Question:

Consider the functions f(x) = 2x - x^2 and g(x) = x^2 - 2x. The curves C1 and C2 are defined by the equations y = f(x) and y = g(x), respectively.

a) Find the x-coordinate(s) at which the curves C1 and C2 intersect.

b) Find the area of the region bounded by the curves C1 and C2 between their points of intersection.

Answer:

a) To find the x-coordinate(s) at which the curves C1 and C2 intersect, we need to set their equations equal to each other:

f(x) = g(x)

2x - x^2 = x^2 - 2x

Rearranging the equation, we get:

2x - x^2 - x^2 + 2x = 0

Combining like terms, we have:

4x - 2x^2 = 0

Factoring out 2x, we get:

2x(2 - x) = 0

Setting each factor equal to zero, we have:

2x = 0 -> x = 0

2 - x = 0 -> x = 2

Therefore, the curves C1 and C2 intersect at x = 0 and x = 2.
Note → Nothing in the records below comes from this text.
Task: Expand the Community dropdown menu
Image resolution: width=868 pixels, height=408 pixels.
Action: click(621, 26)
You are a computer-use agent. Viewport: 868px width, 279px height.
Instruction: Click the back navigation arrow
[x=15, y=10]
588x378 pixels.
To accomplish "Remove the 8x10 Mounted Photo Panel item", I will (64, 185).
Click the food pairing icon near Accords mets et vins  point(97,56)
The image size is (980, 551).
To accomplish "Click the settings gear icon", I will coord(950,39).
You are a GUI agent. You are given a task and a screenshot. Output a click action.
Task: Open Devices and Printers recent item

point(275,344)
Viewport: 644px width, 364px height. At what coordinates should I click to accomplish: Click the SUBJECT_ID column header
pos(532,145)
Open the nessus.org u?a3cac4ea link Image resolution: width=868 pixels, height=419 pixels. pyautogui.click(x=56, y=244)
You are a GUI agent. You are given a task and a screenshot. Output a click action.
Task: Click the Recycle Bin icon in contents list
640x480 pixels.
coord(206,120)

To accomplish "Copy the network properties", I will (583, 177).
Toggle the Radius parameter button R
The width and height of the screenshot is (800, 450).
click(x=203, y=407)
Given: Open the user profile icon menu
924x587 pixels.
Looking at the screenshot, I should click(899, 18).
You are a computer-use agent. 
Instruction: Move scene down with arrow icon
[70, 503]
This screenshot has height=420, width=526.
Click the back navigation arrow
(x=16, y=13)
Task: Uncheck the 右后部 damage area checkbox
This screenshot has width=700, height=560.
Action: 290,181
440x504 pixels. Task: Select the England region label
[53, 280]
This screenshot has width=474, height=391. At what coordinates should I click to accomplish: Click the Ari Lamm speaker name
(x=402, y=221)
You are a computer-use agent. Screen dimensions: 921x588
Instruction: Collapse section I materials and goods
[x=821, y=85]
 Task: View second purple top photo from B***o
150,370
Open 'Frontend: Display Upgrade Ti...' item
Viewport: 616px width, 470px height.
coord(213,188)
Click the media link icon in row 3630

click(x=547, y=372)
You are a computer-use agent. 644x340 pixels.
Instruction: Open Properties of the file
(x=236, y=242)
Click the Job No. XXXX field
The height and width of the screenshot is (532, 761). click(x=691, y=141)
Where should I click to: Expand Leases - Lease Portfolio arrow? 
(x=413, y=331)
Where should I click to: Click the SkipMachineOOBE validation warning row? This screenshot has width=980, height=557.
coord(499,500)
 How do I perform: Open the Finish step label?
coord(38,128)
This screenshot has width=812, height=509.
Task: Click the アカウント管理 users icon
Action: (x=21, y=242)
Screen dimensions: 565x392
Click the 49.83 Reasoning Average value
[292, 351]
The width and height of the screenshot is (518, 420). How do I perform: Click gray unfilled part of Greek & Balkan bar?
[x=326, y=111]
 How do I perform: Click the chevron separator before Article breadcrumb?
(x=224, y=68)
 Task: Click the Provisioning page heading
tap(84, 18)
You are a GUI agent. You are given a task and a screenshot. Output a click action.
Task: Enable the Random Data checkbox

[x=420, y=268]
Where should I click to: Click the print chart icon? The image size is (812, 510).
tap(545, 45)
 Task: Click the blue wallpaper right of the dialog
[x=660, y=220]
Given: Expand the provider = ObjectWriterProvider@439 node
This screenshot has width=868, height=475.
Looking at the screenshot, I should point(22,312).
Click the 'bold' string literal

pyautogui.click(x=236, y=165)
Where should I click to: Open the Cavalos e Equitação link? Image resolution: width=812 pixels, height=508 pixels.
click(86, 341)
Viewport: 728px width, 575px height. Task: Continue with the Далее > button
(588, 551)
b) To find the area of the region bounded by the curves C1 and C2 between their points of intersection, we need to integrate the difference between the equations of the curves with respect to x, from x = 0 to x = 2:

Area = ∫[0, 2] (f(x) - g(x)) dx

First, let's find the difference function (f(x) - g(x)):

f(x) - g(x) = (2x - x^2) - (x^2 - 2x)

Simplifying, we get:

f(x) - g(x) = 2x - x^2 - x^2 + 2x

         = 4x - 2x^2

Now, we can integrate this difference function with respect to x:

Area = ∫[0, 2] (4x - 2x^2) dx

Splitting the integral into two separate integrals:

Area = ∫[0, 2] 4x dx - ∫[0, 2] 2x^2 dx

Integrating each term separately:

Area = [2x^2] from 0 to 2 - [2/3 x^3] from 0 to 2

Substituting the upper and lower limits:

Area = (2(2)^2 - 2(0)^2) - (2/3(2)^3 - 2/3(0)^3)

Area = (2(4) - 2(0)) - (2/3(8) - 2/3(0))

Area = 8 - (16/3 - 0)

Area = 8 - 16/3

Area = 24/3 - 16/3

Area = 8/3

Therefore, the area of the region bounded by the curves C1 and C2 between their points of intersection is 8/3 square units.